Recent Advances in Applying Machine Learning to Proton Radiotherapy.
Authors
Affiliations (4)
Affiliations (4)
- Department of Radiation Oncology, Emory University, 1365 Clifton Rd NE Building C, Atlanta, Georgia, 30322, UNITED STATES.
- Department of Radiology Oncology, Emory University, 1365 CLIFTON RD NE, Atlanta, Georgia, 30322-1007, UNITED STATES.
- Department of Radiology Oncology, Emory University, Clifton Road, Atlanta, Georgia, 30322, UNITED STATES.

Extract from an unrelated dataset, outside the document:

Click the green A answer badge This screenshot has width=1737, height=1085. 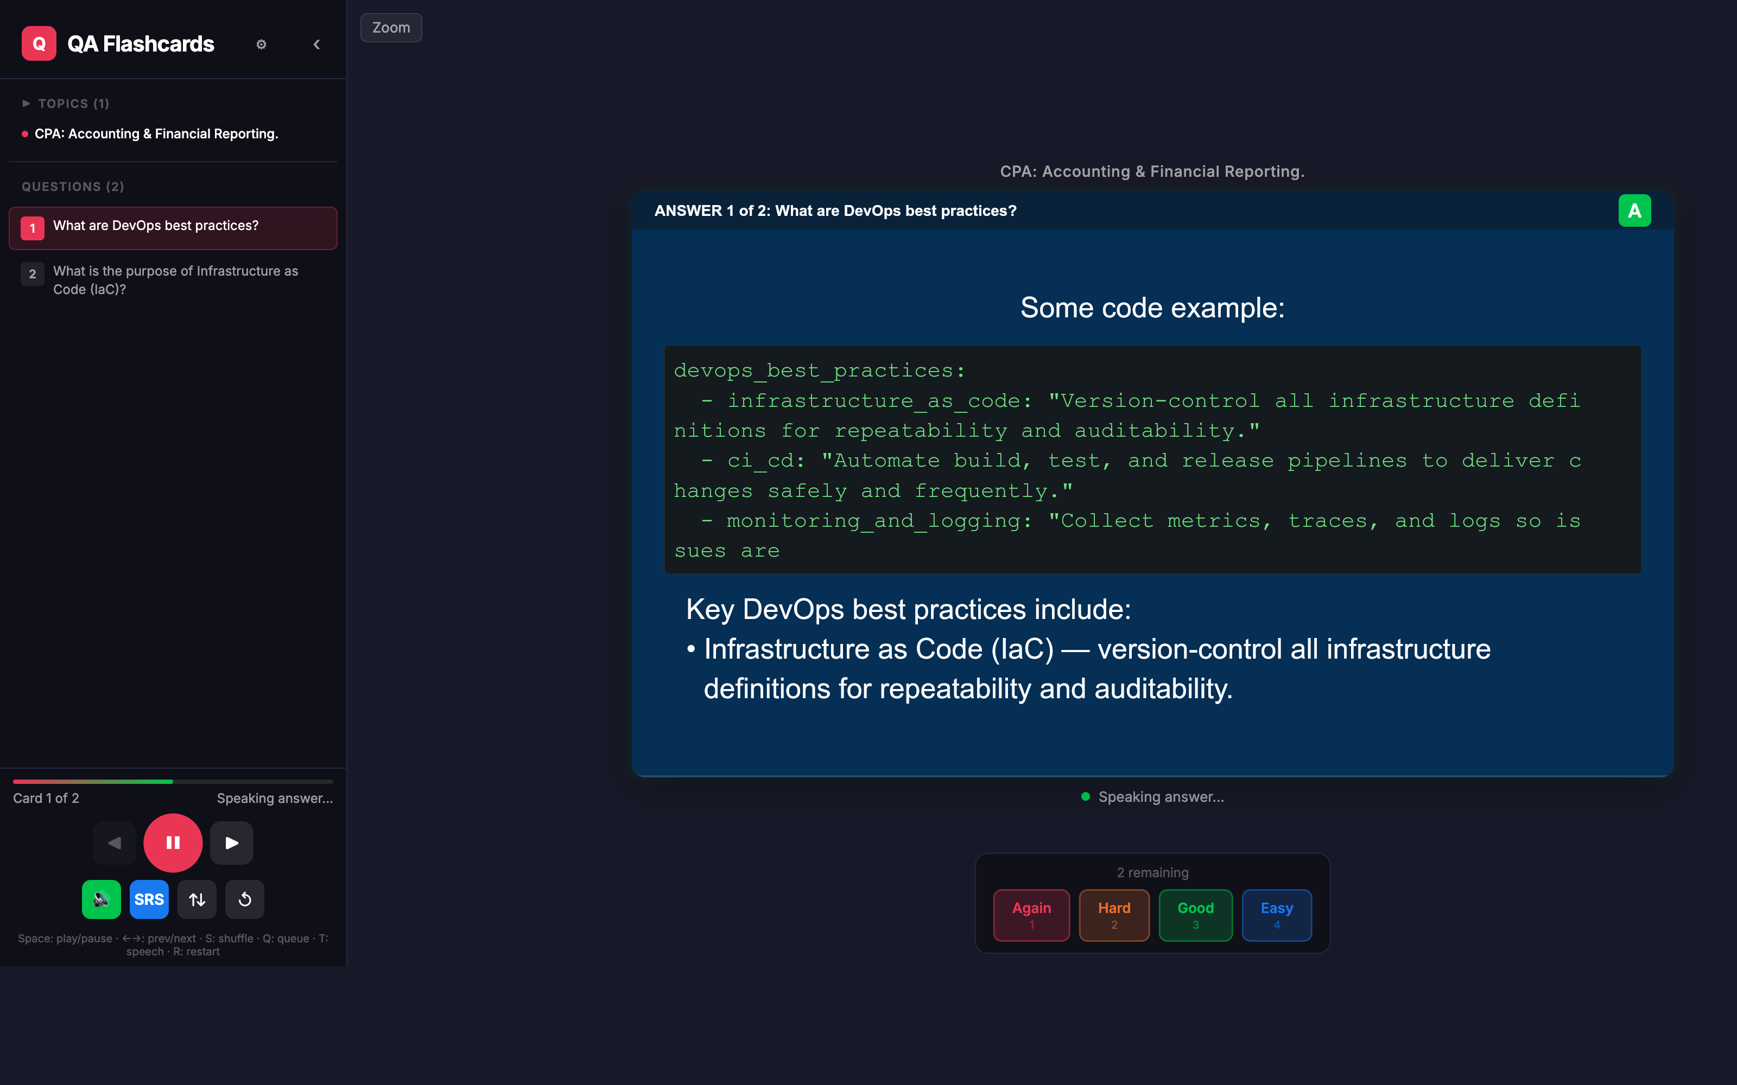(1634, 210)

- Department of Radiology Oncology, Emory University, Clifton Rd, Atlanta, Georgia, 30322-1007, UNITED STATES.
Abstract
In radiation oncology, precision and timeliness of both planning and treatment are paramount values of patient care. Machine learning has increasingly been applied to various aspects of photon radiotherapy to reduce manual error and improve the efficiency of clinical decision making; however, applications to proton therapy remain an emerging field in comparison. This systematic review aims to comprehensively cover all current and potential applications of machine learning to the proton therapy clinical workflow, an area that has not been extensively explored in literature. PubMed and Embase were utilized to identify studies pertinent to machine learning in proton therapy between 2019 to 2024. An initial search on PubMed was made with the search strategy "'proton therapy', 'machine learning', 'deep learning'". A subsequent search on Embase was made with "("proton therapy") AND ("machine learning" OR "deep learning")". In total, 38 relevant studies have been summarized and incorporated. It is observed that U-Net architectures are prevalent in the patient pre-screening process, while convolutional neural networks play an important role in dose and range prediction. Both image quality improvement and transformation between modalities to decrease extraneous radiation are popular targets of various models. To adaptively improve treatments, advanced architectures such as general deep inception or deep cascaded convolution neural networks improve online dose verification and range monitoring. With the rising clinical usage of proton therapy, machine learning models have been increasingly proposed to facilitate both treatment and discovery. Significantly improving patient screening, planning, image quality, and dose and range calculation, machine learning is advancing the precision and personalization of proton therapy.